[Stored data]
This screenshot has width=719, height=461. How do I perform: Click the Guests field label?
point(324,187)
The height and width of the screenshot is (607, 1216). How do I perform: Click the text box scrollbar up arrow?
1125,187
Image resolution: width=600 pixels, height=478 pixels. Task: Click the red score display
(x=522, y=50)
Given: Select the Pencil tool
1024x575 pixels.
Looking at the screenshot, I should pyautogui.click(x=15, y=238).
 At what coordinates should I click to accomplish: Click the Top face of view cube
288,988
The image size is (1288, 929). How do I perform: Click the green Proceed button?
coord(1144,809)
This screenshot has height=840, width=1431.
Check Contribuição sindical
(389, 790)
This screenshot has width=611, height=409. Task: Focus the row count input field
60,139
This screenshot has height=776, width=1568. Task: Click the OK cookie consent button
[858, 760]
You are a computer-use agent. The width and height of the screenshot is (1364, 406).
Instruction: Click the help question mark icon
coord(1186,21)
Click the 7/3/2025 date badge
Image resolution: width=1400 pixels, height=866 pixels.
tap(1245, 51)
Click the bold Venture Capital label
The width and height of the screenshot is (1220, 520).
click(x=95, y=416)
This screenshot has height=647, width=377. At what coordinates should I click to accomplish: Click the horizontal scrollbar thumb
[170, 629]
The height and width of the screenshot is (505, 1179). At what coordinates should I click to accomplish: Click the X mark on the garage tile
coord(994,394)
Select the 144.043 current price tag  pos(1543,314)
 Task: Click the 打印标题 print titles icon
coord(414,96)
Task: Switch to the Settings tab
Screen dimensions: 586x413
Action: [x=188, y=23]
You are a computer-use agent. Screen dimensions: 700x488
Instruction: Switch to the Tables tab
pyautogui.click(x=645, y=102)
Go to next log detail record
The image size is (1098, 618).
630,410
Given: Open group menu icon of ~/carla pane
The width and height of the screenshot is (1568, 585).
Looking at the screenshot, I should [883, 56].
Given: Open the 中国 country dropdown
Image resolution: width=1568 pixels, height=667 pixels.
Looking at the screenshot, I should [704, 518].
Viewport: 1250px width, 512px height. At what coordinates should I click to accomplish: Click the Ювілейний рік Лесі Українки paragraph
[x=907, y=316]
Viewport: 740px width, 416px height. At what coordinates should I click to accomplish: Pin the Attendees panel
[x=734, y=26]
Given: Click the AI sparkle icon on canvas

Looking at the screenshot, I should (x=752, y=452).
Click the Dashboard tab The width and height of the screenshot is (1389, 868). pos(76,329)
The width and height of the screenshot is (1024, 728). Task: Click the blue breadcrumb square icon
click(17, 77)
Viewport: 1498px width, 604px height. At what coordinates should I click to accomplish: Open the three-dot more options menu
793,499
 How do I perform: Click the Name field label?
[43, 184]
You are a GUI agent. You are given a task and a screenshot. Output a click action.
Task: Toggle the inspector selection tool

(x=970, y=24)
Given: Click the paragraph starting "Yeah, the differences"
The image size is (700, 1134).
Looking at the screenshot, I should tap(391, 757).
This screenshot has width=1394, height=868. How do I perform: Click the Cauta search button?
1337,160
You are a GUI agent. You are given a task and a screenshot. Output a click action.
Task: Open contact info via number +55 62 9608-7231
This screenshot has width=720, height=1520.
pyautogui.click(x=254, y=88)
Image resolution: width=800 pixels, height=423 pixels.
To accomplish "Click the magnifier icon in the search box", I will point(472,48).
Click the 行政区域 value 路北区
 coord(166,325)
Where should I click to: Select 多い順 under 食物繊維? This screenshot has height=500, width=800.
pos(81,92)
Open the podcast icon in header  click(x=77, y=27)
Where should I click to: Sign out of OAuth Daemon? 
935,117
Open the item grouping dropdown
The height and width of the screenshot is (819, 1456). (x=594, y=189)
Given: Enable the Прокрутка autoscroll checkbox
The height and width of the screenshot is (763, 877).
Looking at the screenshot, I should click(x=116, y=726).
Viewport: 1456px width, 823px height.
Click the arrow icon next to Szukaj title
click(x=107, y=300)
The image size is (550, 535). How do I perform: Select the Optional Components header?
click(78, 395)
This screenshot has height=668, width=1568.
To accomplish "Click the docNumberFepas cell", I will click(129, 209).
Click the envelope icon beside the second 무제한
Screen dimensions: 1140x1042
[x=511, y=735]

→ **EXERCISE OBJECTIVE**
Could you reproduce, exactly, every line above from the line with "Given: Open the 中国 country dropdown" to the line with "Click the Dashboard", and no other line? Both ends count.

→ **RESPONSE TO THIS TASK**
Given: Open the 中国 country dropdown
Image resolution: width=1568 pixels, height=667 pixels.
Looking at the screenshot, I should [704, 518].
Viewport: 1250px width, 512px height. At what coordinates should I click to accomplish: Click the Ювілейний рік Лесі Українки paragraph
[x=907, y=316]
Viewport: 740px width, 416px height. At what coordinates should I click to accomplish: Pin the Attendees panel
[x=734, y=26]
Given: Click the AI sparkle icon on canvas

Looking at the screenshot, I should (x=752, y=452).
Click the Dashboard tab The width and height of the screenshot is (1389, 868). pos(76,329)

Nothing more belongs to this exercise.